En 1995, WAR, avec Legal Action for Women et le Collectif anglais des travailleuses du sexe, ont aidé deux femmes à intenter les premières poursuites privées pour viol en Angleterre et au Pays de Galles après que le Crown Prosecution Service (CPS) ait refusé de porter plainte. En utilisant les mêmes éléments de preuve que le CPS avait indiqués comme insuffisants, une condamnation a été prononcée, avec une peine de 14 ans imposée (plus tard réduite à 11 ans en appel). 

En 2015, Lesley Delmenico a utilisé la transcription du procès comme base de la pièce “Pursuing Justice – Les travailleuses du sexe traduisent leur violeur en justice”.

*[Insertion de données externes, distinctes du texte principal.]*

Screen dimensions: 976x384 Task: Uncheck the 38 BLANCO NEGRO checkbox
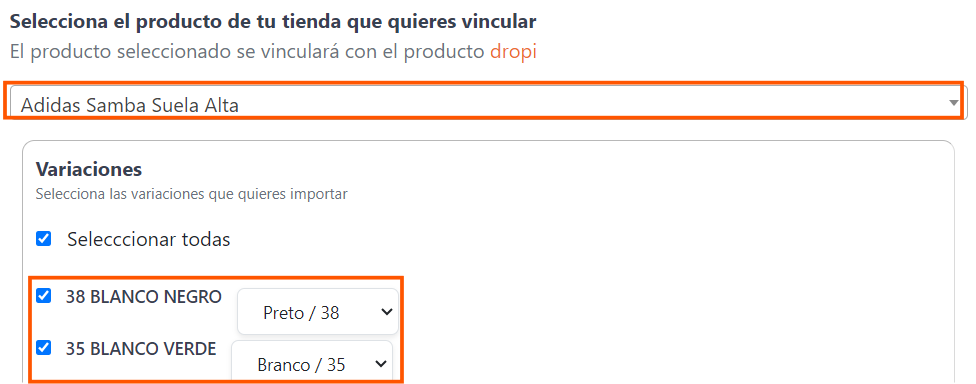[44, 295]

Fraude de 88 millions de livres sterling

En 2018, Paul Sultana a été condamné après que la société qu’il avait fraudée ait engagé des poursuites privées.

C’est la plus grande fraude en Grande-Bretagne à être poursuivie avec succès en privé. Sultana, 51 ans, faisait partie d’une équipe de fraudeurs qui a persuadé la société d’ingénierie offshore Allseas d’investir 88 millions de livres en promettant des taux de rendement extrêmement élevés.

La procédure de “private prosecution” a été engagée après que le CPS ait décidé qu’il n’y avait pas suffisamment de preuves pour engager des poursuites.

L’entreprise a mené ses propres enquêtes et a utilisé du matériel fourni par la police et des informations issues d’une affaire civile, intentée avec succès contre Sultana. Il a été condamné à une peine d’emprisonnement après une audience de six semaines.

Ouganda : Un ministre épinglé

Dans de rares cas de “private prosecutions”, le Directeur des Poursuites Publiques, peut reprendre le dossier en main. En Ouganda, la Buganda Road Court a permis au directeur des poursuites publiques de se saisir de l’affaire contre le ministre des Affaires étrangères, Sam Kutesa et d’engager des poursuites pénales contre lui pour avoir autorisé le retour de trois membres de la famille de l’homme d’affaires Ben Kavuyu des États-Unis  en plein lockdown suite à la COVID-19.

Le magistrat, Stellah Maris Amabilisi, a également ordonné à ceux logeant la private prosecution de transmettre les documents et les preuves nécessaires au bureau du DPP qui est mandaté par la loi pour engager des poursuites pénales au nom de l’État.

Cependant, le magistrat n’a pas intenté de poursuites contre Kutesa et ses coaccusés comme demandé  dans la private prosecution. 

L’avocat privé Ronald Otee qui a logé cette poursuite privée a saisi la High Court pour tenter de renverser cette décision, soutenant qu’il n’était pas bon que le magistrat autorise le bureau du DPP à prendre en charge l’affaire parce que ce bureau «n’agit pas dans l’intérêt public».

La Haute Cour a néanmoins confirmé la décision du magistrat autorisant le directeur des poursuites publiques à prendre en charge les poursuites relatives à l’affaire.